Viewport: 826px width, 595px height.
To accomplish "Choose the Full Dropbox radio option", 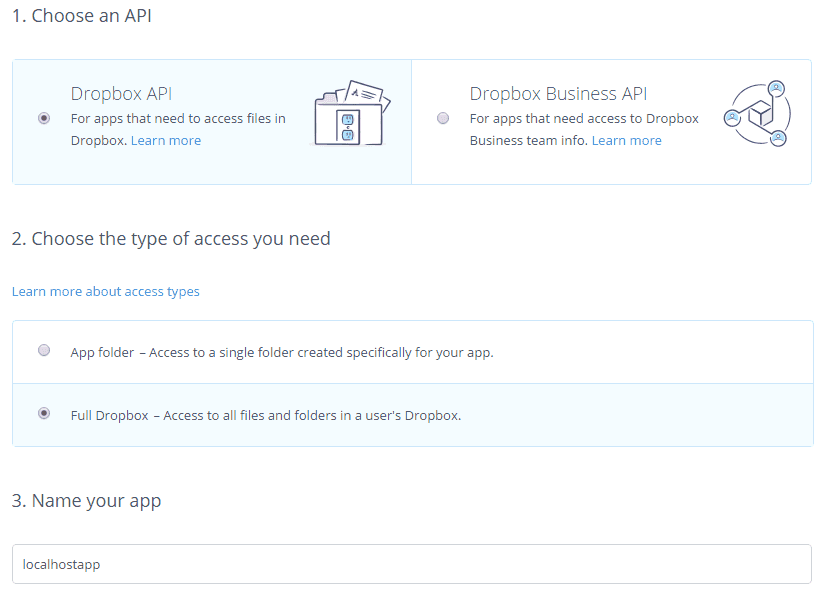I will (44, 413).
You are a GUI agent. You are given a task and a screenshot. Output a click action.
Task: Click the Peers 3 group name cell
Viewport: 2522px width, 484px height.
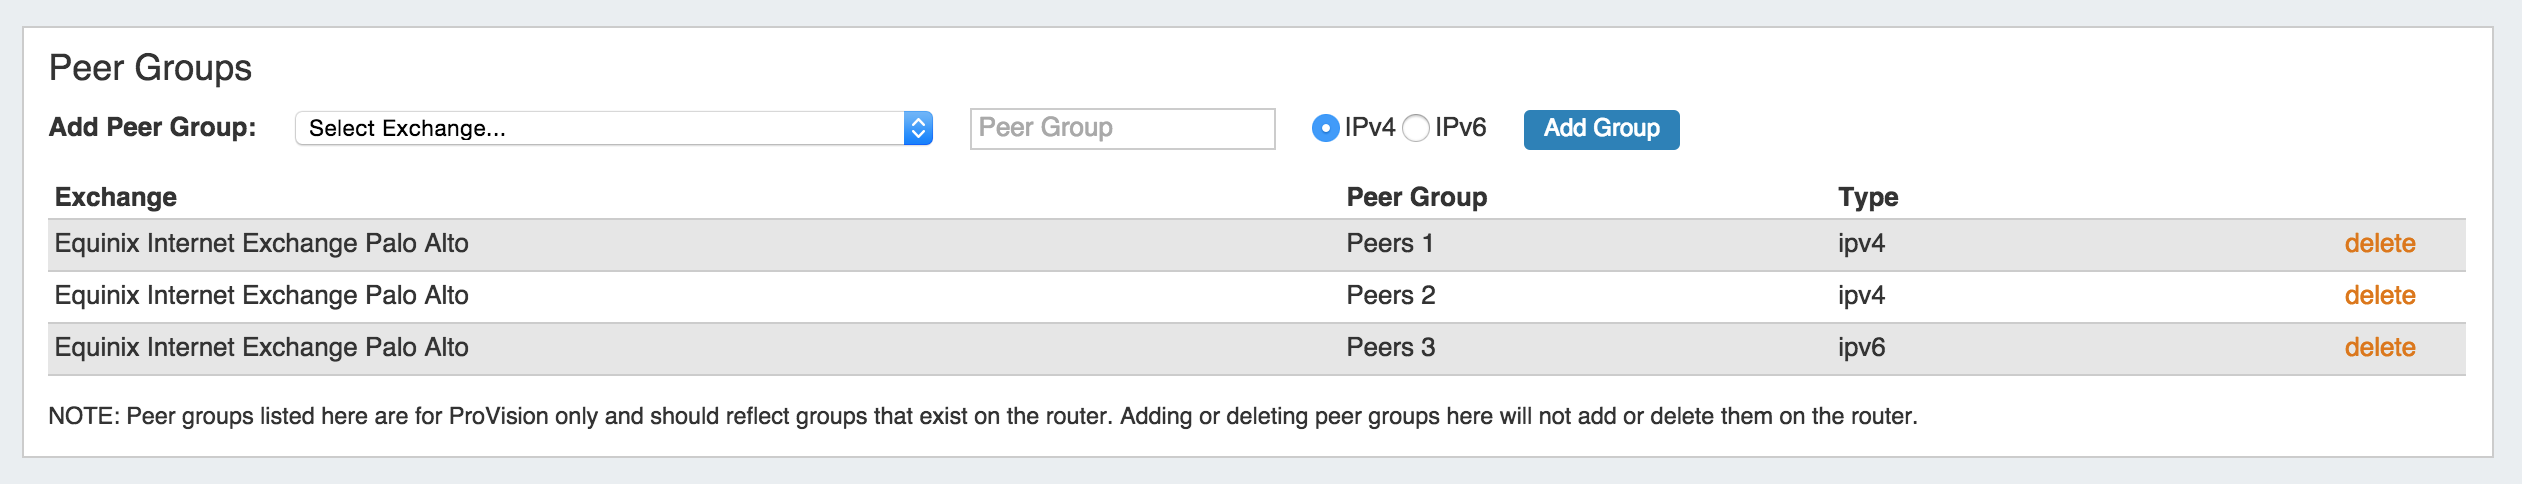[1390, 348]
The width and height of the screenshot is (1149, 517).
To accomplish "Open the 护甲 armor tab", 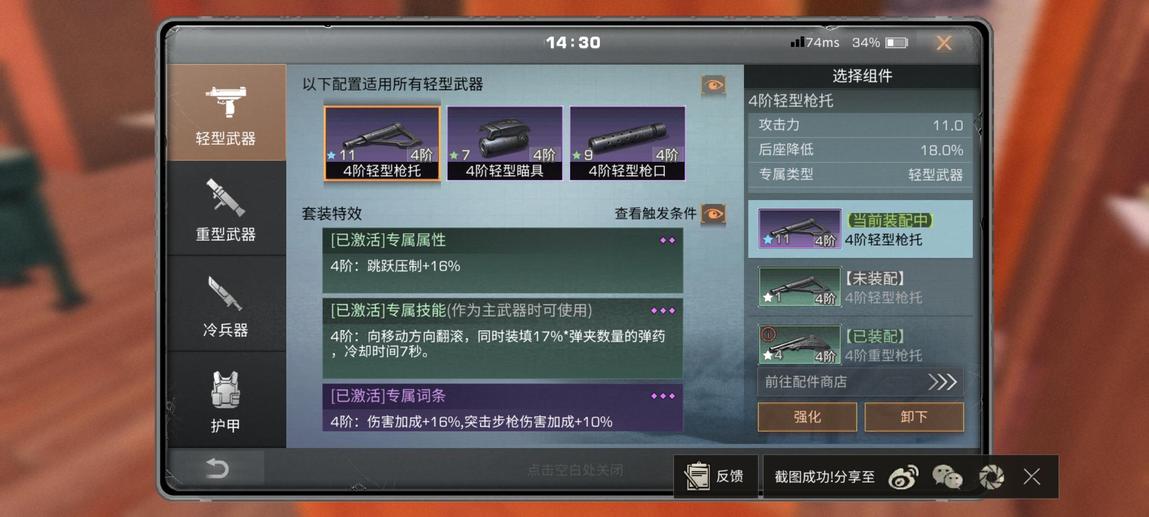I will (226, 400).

---

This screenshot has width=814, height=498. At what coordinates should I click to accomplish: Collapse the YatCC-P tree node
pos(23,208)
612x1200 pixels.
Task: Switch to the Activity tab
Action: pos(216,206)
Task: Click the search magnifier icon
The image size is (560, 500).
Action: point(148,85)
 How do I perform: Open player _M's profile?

---

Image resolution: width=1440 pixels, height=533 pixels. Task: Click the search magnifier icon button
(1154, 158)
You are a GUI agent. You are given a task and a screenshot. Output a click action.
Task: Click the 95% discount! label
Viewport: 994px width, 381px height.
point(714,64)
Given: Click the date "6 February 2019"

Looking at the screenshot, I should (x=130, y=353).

---

**Activity:** Scan the entries above for the line containing "This screenshot has", and copy it and all lines after it exactly, down to and including the line containing "How do I perform: Open player _M's profile?".

**Response for this exercise:**
This screenshot has width=814, height=498. At what coordinates should I click to accomplish: Collapse the YatCC-P tree node
pos(23,208)
612x1200 pixels.
Task: Switch to the Activity tab
Action: pos(216,206)
Task: Click the search magnifier icon
The image size is (560, 500).
Action: point(148,85)
 How do I perform: Open player _M's profile?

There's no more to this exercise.